Check your Indian Railway PNR status with few lines of code | Python

Animesh Singh
6 min readDec 26, 2022

--

In pursuit to share my knowledge about Python and its wonderful libraries, I have come up with another very interesting article/tutorial.

The playwright is a web automation tool by Microsoft and it is very powerful and easy to implement in your programs. It is compatible with almost all languages and it is highly recommended to those who are started learning automation and want a simple & easy to use the tool.

I myself published many articles on Playwright with Python. You can check them out if you want to know the basics.

In this tutorial, we are building a PNR status checker app. If you live in India and travel by train, then you will be aware of this thing.

Enough of the talk, Let's get started.

Step-by-step details of this tutorial :

https://www.indianrail.gov.in/enquiry/PNR/PnrEnquiry.html?locale=en
  • Entering the PNR number
  • Solving the captcha
  • Submitting the captcha
  • Scraping details/status

You will require:

  • Basic knowledge of the Playwright library. How to use different locators and how to iterate through elements.
  • The idea of using Pillow library and Tesseract (not really necessary)
  • Knowledge of List comprehension

I have divided this program into three functions which will avoid any conflicts between the variables we used.

Installing the tesseract application :

Download the exe file from here https://drive.google.com/file/d/1upj_gNh7m0yBFfWB3fxY9Hg8qU2X1KVF/view?usp=sharing. Install it in C:\Program Files\Tesseract-OCR.

Step 1: Install the required dependencies

After installing tesseract, copy and paste these commands into your cmd.

pip install playwright
playwright install
pip install pytesseract

Step 2: Create a new python file and import libraries.

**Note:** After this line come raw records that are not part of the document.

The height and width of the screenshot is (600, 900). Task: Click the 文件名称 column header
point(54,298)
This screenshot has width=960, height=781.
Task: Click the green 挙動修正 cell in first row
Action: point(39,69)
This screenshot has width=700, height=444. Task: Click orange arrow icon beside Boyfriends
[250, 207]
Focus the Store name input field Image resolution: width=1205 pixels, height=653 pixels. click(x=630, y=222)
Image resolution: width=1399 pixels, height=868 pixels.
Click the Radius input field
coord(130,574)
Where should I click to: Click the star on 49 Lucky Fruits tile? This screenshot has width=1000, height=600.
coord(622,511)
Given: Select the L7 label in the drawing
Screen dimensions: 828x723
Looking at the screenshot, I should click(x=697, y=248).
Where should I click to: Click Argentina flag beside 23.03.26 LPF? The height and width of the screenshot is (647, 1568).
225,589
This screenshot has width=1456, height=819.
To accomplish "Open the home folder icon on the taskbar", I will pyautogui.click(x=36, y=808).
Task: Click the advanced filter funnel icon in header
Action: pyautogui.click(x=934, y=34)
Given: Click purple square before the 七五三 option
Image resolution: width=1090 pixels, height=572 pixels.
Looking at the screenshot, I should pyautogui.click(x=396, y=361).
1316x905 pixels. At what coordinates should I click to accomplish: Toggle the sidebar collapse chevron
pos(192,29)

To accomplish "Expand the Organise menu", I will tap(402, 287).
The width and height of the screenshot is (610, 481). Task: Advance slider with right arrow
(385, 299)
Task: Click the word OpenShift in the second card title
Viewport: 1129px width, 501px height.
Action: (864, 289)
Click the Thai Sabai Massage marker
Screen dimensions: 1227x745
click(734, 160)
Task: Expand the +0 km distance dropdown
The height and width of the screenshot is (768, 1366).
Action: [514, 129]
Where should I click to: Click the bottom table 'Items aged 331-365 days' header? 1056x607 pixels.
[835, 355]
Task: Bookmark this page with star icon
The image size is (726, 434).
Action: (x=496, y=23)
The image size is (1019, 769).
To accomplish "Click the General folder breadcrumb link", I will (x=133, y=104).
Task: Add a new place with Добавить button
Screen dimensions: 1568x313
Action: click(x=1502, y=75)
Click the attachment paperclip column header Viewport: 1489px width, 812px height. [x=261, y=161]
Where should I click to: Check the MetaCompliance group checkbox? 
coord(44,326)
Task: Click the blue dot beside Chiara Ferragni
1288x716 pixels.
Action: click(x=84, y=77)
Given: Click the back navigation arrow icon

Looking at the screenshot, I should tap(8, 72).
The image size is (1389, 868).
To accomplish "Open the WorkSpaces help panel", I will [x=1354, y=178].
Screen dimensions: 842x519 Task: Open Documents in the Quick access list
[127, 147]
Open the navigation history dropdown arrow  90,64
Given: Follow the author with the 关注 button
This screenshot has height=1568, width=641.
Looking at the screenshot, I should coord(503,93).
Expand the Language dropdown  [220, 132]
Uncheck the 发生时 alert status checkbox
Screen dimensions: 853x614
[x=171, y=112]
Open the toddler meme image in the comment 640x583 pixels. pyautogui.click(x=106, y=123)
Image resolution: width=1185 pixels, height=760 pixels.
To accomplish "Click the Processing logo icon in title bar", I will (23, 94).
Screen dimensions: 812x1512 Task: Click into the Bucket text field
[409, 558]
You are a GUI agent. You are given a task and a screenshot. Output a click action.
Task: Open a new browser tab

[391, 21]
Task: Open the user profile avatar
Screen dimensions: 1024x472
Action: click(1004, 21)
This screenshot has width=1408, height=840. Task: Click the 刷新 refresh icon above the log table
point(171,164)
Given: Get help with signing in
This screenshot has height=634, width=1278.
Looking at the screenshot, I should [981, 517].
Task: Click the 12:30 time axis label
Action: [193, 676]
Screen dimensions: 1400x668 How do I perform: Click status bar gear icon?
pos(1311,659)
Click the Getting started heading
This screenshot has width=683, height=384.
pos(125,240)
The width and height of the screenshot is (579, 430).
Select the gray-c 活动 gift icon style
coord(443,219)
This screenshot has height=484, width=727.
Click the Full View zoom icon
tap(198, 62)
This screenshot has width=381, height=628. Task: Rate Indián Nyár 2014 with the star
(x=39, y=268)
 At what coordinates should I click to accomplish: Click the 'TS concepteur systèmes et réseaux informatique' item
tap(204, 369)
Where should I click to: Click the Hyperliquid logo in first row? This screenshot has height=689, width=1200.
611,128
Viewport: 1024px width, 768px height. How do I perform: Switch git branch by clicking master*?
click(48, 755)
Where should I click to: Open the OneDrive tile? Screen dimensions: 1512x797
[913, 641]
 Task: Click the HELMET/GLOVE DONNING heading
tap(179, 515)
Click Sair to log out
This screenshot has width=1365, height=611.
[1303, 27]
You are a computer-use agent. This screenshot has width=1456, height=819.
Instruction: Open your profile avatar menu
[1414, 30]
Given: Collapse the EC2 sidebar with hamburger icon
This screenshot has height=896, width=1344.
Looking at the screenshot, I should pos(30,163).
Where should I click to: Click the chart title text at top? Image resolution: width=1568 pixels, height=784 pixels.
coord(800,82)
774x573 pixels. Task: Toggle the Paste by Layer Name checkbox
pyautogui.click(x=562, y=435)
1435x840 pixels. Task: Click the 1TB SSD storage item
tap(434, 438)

from playwright.sync_api import sync_playwright
import pytesseract
from PIL import Image

Step 3: Create a skeleton.

def main(pnr):
pass

if __name__ == "__main__":
pnr = input("Enter PNR: ")
main(pnr)

We will ask the user to enter the PNR number.

Step 4: Visting the website and capture the screenshot of the captcha.

def main(pnr):
with sync_playwright() as p:
browser = p.chromium.launch(headless= False)
page = browser.new_page()
page.goto("https://www.indianrail.gov.in/enquiry/PNR/PnrEnquiry.html?locale=en")
page.fill("#inputPnrNo", pnr)
page.locator("#modal1").click()
page.locator("#CaptchaImgID").screenshot(path="screenshot.png")
ans = image_to_string("screenshot.png")
page.fill("#inputCaptcha", str(ans))
page.locator("#submitPnrNo").click()
Captcha window
Captured image

The line-to-line explanation:

  • Visits the website.
  • Enter the PNR entered by the user
  • Click on submit button
  • Takes the screenshot of the captcha which appears in a popup window and saves it in CWD.
  • Calls the image_to_string function and passes the screenshot in it. It will return a number which is nothing but the solution to a simple equation asked in the captcha.
  • Fills in the answer in the input box and submit the captcha.
  • After submitting the captcha, a new window will appear showing the status of the PNR.
Result page

Let us look into image_to_string function

def image_to_string(image):

img = Image.open(image)
pytesseract.pytesseract.tesseract_cmd ='C:/Program Files/Tesseract-OCR/tesseract.exe'
result = pytesseract.image_to_string(img)
eqn = result
char_remov = ["?", "="]
for i in char_remov:
eqn = eqn.replace(i, "")
solved = eval(eqn)
return(solved)

The line-to-line explanation :

  • open method of Image library opens the image in a variable img.
  • Pytesseract path needed to be provided.
  • the result will store the converted string value.
  • Assigns the result a variable “eqn”.
  • Equations are in the form “ a + b =?” or “a — b =?”. We need to remove “=” and “?” from the equation to pass it in the python eval method.
  • eval function solves the expression and we are storing it in the “solved” variable and returning it.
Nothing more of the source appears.